**Tasks and exercises**
1 – In the article about Google buying Motorola Mobility, what price did Google agree to pay for the company?
2 – Continue the article about Google buying Motorola Mobility from its last sentence.
Begin Text provided
Android News

Google buys Motorola Mobility, and OEM partners approve

August 15, 2011 | by Tony Price

Android, Android News, Google, Google Android, Motorola


It looks like there will be a new owner of Motorola Mobility in the very near future. Google, the search giants behind the Android OS that so many of us love, has agreed to buy the smart phone manufacturer for $12.5 billion. This means that Google, who had only put out one phone (that they didn’t even manufacture) in the past, will now have the ability to build and develop phones on their owns.

However, it is obvious that this is mostly a patent move for Google. They have been slammed with lawsuits and patent trials during the past few months, and need to make some major plays. This purchase includes some 15 thousand issues patents, with another 7 thousand that have been applied for.

This announcement was made on the Official Google Blog as well as through a press release from Motorola. In the blog post, Google CEO Larry page describes the company’s success with Android, and goes on to say that this acquisition will “supercharge the Android ecosystem.”
End Text provided
Begin Data supplied
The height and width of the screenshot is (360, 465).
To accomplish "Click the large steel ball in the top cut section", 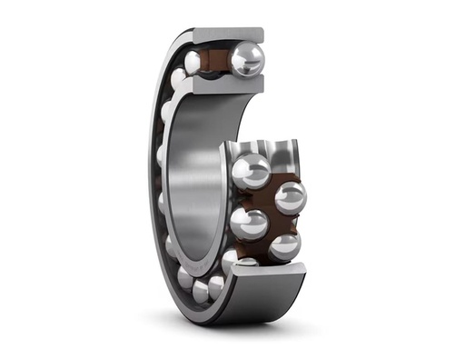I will coord(246,60).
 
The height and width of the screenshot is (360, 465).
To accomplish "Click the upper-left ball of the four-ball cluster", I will coord(251,171).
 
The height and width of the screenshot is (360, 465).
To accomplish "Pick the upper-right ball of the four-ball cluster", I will coord(290,196).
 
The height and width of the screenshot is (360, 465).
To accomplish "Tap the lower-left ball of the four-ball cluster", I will coord(249,224).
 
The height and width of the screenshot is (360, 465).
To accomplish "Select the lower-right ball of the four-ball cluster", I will coord(284,245).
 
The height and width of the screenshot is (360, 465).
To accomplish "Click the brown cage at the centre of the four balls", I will coord(270,209).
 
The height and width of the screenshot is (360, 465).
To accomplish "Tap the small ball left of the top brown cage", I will coord(193,61).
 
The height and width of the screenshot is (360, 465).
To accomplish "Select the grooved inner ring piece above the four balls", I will coord(263,151).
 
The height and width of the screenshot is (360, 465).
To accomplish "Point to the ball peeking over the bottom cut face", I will coord(247,264).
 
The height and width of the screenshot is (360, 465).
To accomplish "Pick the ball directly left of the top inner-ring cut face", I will coord(179,80).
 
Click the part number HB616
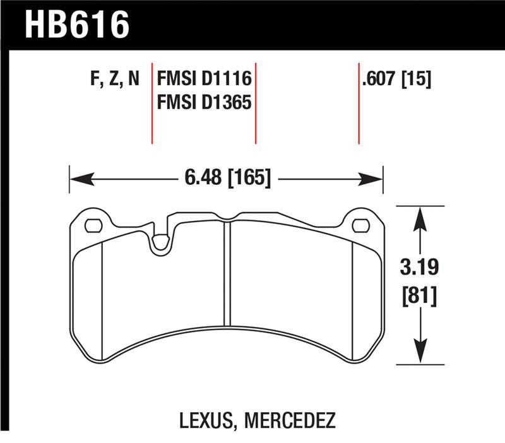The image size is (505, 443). pos(77,25)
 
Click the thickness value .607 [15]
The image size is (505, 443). pos(395,80)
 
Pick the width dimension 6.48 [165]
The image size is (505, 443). pos(228,179)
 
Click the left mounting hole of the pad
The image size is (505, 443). pos(93,225)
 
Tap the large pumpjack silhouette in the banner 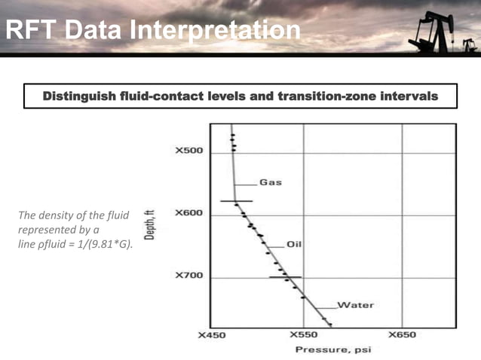(434, 32)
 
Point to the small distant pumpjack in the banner (470, 45)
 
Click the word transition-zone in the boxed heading (327, 96)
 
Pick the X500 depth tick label (189, 151)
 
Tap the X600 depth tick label (189, 212)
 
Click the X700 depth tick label (189, 275)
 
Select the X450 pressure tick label (212, 335)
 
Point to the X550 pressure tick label (304, 334)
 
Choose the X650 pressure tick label (402, 334)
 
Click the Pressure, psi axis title (333, 349)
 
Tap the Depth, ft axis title (149, 224)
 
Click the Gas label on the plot (271, 182)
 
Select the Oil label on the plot (294, 244)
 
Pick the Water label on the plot (356, 305)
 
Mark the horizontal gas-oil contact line (237, 201)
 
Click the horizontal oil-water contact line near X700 (285, 277)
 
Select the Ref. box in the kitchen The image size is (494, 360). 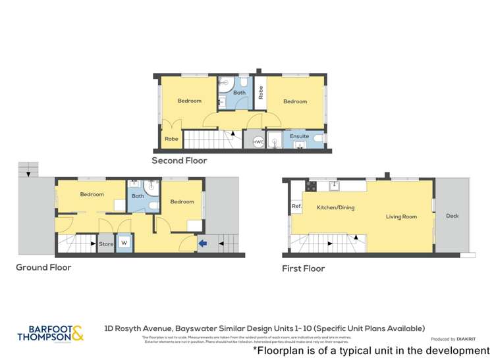[x=296, y=207]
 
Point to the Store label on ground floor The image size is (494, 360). [x=106, y=244]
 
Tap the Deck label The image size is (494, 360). [x=452, y=216]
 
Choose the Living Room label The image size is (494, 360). [x=401, y=216]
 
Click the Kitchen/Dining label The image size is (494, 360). [x=336, y=207]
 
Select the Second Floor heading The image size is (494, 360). [x=179, y=160]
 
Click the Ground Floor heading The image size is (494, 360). [x=43, y=267]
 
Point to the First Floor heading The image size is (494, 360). [x=303, y=269]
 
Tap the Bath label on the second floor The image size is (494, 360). [x=239, y=93]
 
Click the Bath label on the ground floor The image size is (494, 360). [x=138, y=195]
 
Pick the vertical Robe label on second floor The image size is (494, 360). [x=261, y=93]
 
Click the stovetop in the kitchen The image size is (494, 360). [x=310, y=186]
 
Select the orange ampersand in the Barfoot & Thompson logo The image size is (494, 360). [x=77, y=334]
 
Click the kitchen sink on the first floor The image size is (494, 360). [x=334, y=186]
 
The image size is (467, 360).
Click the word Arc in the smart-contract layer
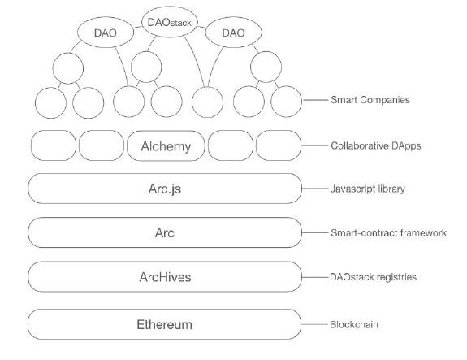tap(165, 232)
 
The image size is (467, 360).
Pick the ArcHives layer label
tap(165, 277)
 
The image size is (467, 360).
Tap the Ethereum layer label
tap(164, 324)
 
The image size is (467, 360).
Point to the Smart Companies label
tap(370, 100)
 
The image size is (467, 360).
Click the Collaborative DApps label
tap(376, 145)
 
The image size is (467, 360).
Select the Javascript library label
tap(368, 189)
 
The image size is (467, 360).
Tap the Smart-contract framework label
tap(389, 232)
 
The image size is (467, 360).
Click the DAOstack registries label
tap(373, 277)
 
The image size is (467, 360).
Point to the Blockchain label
tap(354, 324)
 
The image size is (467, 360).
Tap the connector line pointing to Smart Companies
tap(315, 100)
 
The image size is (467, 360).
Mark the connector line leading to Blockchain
tap(314, 324)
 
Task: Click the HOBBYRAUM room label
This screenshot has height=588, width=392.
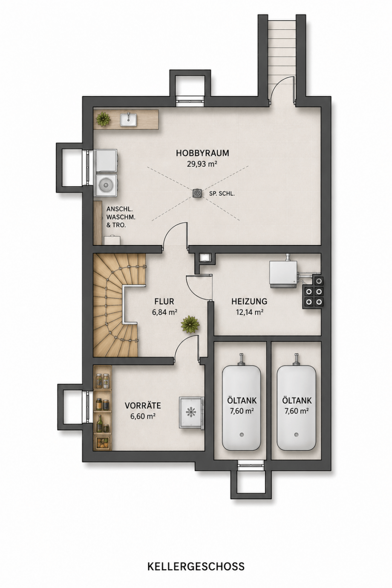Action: [x=202, y=153]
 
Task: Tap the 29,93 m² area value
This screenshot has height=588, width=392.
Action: [x=202, y=164]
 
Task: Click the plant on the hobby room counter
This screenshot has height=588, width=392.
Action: [x=103, y=119]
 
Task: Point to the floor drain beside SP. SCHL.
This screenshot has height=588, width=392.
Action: [x=197, y=193]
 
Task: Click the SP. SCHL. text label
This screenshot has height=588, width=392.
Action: [x=222, y=194]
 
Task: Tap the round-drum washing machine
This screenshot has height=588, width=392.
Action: [x=106, y=184]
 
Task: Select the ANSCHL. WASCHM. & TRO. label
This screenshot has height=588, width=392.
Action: [x=120, y=217]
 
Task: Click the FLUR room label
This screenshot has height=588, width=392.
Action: [x=164, y=301]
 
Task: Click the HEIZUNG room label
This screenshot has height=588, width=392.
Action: [x=249, y=301]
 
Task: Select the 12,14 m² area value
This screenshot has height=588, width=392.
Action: [x=249, y=312]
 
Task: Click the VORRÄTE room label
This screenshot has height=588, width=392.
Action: [x=143, y=406]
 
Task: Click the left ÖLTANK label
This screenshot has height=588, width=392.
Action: [x=242, y=401]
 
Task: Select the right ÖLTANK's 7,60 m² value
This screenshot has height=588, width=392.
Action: [x=297, y=411]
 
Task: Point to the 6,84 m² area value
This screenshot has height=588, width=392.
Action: [x=164, y=312]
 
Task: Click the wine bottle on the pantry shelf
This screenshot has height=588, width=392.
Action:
End Data supplied
**Task answers**
1 – $12.5 billion.

2 –
Andy Rubin, Google Senior VP of Mobile, is quoted int he press release as saying that their “vision for Android is unchanged and Google remains firmly committed to Android as an open platform and vibrant open source community.” based on that statement alone, it is clear that there will be big changes coming to Motorola devices in the near future.

With this news came speculation and doubt about the opinions of other Android OEMs. Many thought that device manufacturers like HTC or Samsung would possibly be upset at Google’s choice to purchase Motorola’s mobile phone division. Thankfully, they were very wrong.

We now have quotes from all four major Android partners, including HTC, Samsung, LG, and Sony Ericsson. While all the quotes are part of this post, the consensus is clear: they approve. It seems that they see part of the benefit of this type of purchase from Google. They view is as Google stepping up and “defending Android, its partners, and the ecosystem.”

Peter Chou, CEO, HTC:

“We welcome the news of today‘s acquisition, which demonstrates that Google is deeply committed to defending Android, its partners, and the entire ecosystem.”

Bert Nordberg, President & CEO, Sony Ericsson:

“I welcome Google‘s commitment to defending Android and its partners.”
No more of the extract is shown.